_Dataset records:_

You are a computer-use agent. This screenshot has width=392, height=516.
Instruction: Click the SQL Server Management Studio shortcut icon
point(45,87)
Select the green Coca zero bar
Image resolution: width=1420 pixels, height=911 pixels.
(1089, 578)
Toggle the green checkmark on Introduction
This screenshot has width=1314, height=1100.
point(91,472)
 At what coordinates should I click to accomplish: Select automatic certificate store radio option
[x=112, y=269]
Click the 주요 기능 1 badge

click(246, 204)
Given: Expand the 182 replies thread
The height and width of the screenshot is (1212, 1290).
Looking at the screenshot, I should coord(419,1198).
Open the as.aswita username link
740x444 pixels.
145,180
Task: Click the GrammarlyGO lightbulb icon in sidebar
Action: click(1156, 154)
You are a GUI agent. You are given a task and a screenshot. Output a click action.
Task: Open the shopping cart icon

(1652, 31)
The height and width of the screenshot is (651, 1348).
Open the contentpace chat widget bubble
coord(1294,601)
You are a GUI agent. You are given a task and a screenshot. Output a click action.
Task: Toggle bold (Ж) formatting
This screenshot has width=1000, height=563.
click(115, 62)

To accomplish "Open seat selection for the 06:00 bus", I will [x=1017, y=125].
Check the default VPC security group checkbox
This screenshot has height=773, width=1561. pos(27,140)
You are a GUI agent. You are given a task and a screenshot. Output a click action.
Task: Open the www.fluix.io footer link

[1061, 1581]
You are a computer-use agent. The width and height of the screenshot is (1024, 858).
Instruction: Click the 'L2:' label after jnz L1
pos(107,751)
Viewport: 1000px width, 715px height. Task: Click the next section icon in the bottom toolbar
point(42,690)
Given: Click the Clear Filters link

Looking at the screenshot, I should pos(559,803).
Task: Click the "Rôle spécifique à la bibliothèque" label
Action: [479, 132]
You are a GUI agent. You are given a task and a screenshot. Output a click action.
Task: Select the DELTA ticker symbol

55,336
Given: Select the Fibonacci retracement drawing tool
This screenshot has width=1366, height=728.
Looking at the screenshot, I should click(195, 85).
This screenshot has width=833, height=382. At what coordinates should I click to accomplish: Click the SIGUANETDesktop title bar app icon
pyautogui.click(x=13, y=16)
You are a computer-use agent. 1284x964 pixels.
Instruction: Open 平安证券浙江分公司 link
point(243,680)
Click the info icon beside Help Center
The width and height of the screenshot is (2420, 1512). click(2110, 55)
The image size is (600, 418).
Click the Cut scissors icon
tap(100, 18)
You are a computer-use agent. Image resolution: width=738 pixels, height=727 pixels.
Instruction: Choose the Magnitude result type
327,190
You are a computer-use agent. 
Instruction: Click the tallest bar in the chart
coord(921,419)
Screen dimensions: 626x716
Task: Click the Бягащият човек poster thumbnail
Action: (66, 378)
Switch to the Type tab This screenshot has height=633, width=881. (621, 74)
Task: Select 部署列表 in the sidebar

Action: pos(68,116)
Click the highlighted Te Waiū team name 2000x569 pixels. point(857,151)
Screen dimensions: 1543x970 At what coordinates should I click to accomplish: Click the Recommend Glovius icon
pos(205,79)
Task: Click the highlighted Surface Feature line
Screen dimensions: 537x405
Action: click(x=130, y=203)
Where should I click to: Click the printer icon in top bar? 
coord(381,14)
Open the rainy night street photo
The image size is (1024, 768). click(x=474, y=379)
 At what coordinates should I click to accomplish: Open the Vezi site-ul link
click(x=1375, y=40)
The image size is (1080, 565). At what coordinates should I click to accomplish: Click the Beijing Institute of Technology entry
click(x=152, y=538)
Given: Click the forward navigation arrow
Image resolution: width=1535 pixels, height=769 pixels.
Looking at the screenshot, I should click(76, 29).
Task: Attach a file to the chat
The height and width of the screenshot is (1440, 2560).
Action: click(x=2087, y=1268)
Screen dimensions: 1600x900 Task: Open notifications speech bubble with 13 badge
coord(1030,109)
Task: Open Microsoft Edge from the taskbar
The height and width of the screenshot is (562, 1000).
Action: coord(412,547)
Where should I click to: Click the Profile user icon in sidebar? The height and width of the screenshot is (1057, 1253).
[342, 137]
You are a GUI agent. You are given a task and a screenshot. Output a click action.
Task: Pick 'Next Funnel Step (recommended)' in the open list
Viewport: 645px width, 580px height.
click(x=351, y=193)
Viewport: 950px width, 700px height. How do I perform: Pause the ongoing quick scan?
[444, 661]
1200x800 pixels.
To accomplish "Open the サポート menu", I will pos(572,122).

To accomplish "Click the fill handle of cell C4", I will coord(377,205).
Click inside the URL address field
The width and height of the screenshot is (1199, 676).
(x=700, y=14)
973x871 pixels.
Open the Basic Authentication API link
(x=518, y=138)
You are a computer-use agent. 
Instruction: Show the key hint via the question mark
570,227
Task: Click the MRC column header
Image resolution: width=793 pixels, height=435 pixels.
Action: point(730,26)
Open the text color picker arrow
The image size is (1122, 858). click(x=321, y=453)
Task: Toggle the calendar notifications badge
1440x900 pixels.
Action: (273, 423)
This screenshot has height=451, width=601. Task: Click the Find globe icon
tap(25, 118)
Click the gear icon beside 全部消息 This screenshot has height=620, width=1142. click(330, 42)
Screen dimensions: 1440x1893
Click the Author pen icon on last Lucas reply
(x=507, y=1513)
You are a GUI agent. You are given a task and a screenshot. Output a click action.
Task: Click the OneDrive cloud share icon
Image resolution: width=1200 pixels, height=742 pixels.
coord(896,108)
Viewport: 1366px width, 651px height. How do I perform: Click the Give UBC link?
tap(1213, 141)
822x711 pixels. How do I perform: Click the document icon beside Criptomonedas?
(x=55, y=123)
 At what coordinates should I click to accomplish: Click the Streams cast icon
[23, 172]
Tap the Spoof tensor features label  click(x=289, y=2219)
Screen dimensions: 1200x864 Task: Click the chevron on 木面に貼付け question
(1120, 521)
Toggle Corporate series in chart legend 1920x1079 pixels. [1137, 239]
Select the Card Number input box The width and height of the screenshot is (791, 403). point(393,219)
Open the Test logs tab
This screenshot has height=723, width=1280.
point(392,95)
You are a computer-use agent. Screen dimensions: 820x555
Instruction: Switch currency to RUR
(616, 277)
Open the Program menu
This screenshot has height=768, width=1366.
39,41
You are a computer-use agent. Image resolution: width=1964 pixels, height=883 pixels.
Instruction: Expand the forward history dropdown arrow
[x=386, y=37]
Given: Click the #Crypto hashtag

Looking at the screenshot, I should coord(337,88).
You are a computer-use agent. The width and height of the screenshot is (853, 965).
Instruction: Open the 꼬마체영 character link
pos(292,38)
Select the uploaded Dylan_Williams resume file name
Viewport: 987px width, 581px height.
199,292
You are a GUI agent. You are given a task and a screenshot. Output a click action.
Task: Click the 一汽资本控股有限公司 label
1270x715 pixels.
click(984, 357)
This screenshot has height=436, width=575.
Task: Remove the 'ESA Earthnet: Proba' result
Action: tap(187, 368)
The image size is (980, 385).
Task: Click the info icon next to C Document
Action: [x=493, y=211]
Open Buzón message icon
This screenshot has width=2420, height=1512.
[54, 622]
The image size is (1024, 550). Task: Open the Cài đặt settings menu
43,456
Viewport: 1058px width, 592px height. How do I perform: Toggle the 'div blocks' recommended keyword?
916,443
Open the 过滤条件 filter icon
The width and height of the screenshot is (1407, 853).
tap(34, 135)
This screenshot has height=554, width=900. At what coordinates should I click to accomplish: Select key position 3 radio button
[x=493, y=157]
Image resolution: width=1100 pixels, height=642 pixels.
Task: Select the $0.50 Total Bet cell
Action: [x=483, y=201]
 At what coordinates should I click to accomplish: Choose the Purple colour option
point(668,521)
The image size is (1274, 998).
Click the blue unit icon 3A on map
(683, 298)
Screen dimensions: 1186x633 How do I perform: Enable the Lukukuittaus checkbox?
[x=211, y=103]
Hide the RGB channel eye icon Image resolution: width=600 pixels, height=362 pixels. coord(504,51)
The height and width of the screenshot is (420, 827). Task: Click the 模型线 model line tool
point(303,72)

_What you are asked to do:_
In the entries above, please find the line with "This screenshot has height=768, width=1366." and the line with "Task: Click the 一汽资本控股有限公司 label", then write out exactly those two lines and every line between them, and nothing more.

_Solution:_
This screenshot has height=768, width=1366.
39,41
You are a computer-use agent. Image resolution: width=1964 pixels, height=883 pixels.
Instruction: Expand the forward history dropdown arrow
[x=386, y=37]
Given: Click the #Crypto hashtag

Looking at the screenshot, I should coord(337,88).
You are a computer-use agent. The width and height of the screenshot is (853, 965).
Instruction: Open the 꼬마체영 character link
pos(292,38)
Select the uploaded Dylan_Williams resume file name
Viewport: 987px width, 581px height.
199,292
You are a GUI agent. You are given a task and a screenshot. Output a click action.
Task: Click the 一汽资本控股有限公司 label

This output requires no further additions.